Rating systems

wordman

Two Thousand Club
The EC feature with the greatest potential that went wasted was the rating system. A lot of this waste was due to the site just not giving the user the power to exploit it, but some of it was due to the way the rating system worked. I've mentioned the usability issue in another thread, so this thread is for talking about the mechanics of rating systems. Such systems have been built in a lot of ways. None of these is perfect, but each has their advantages. In this thread, please discuss the merits of various rating systems to see what might work best for this site.

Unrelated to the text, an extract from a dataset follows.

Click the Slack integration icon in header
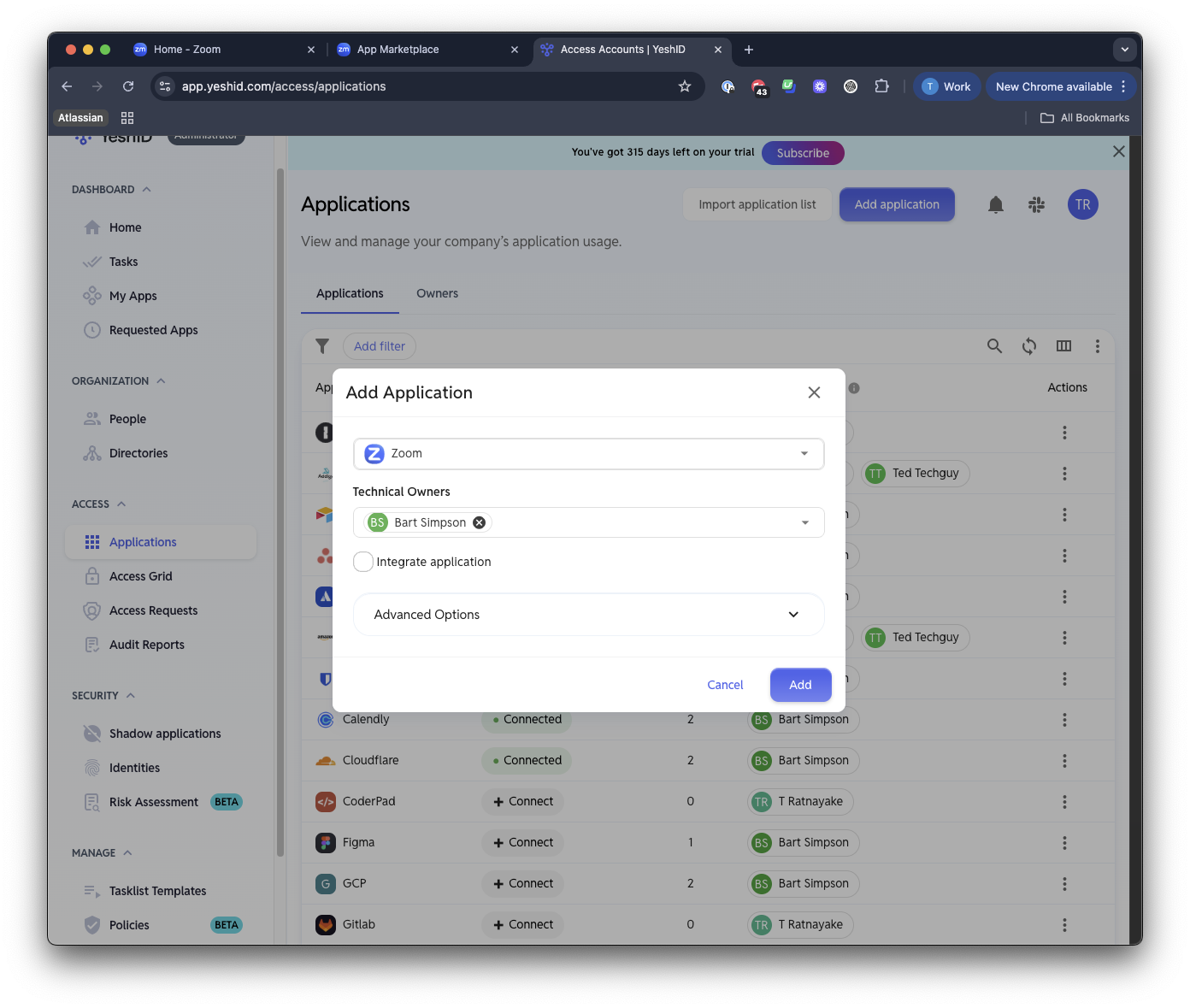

It's worth mentioning the flaws in the system the EC used. It used a numeric system allowing users to vote from zero to ten, then reported the average of the votes cast. This had the following problems:

  • New entries received the lowest possible score. Combined with the way records were presented, this tended to hide new items from readers.
  • No standard was offered for what votes meant, so one persons 8 vote would mean something completely different from someone else's 8 vote. Some reviewers would almost never give a 9, while others would hand them out like candy.
  • People could vote on their own entries. Since the number of votes was usually low, this tended to skew the results.
  • No weight was given to how many votes were cast, so an item with a single 10 vote would rank above an item with seven 10 votes and one 9 vote.
This post is followed by several others suggesting other voting systems which try to correct these problems. Respond or offer your own. Note that the idea here is not to make an "unbreakable" system. This would be impossible, as people can just create dozens of virtual users to mess with a vote system. Instead, the idea is just to build a system that gives more use the the user than the EC system did.
 
Thumbs


In this system, users are offered only three choices: thumbs up, thumbs down or uncommitted. Scores for new items start at zero. A thumbs up vote gives the item +1, a thumbs down -1 and an uncommitted +0. The total is then divided by the number of votes cast, yielding a final score of -1.0 to 1.0, with 0 as the average. You cannot vote on your own item.


Pros:

  • Items start in the center of the voting range. Good items will bubble up, the bad ones down, and the average or ignored will stay average.
  • Provides reasonable guarantee that people will have a similar notion of what the different votes mean.
  • Binary good/bad doesn't allow room for nuanced votes.
Cons:

  • Binary good/bad doesn't allow room for nuanced votes.
  • Doesn't solve problem of fewer votes skewing the result.
Variations:

  • Number range could change from -1.0 to 1.0 to anything else (0 to 10 with five being the starting value, etc.)
  • Rather than average the score, the final score could just be the total of the vote points. This would keep the average centered at zero, but allow theoretically infinite range. This would mean that items with more votes could (potentially) have much higher scores, which may be desirable.
 
Percentile


This system focusses more on unifying what the votes mean. Rather than using a numeric system, a voter would be asked to choose one of the following:

  • Greatest idea ever
  • Will definitely use this in my campaign as is
  • Considering using in my campaign, perhaps with some of my own changes
  • Interesting idea, but probably won't use it in my campaign
  • Doesn't move me one way or the other
  • Would not use in my campaign
  • Fundamentally flawed
Internally, a number is assigned to each of these votes, probably +3, +2 and so on down to -3. New records start with a score of zero. Users cannot vote on their own items. An average is made of the total scores, divided by the number of votes cast, but this average is not displayed.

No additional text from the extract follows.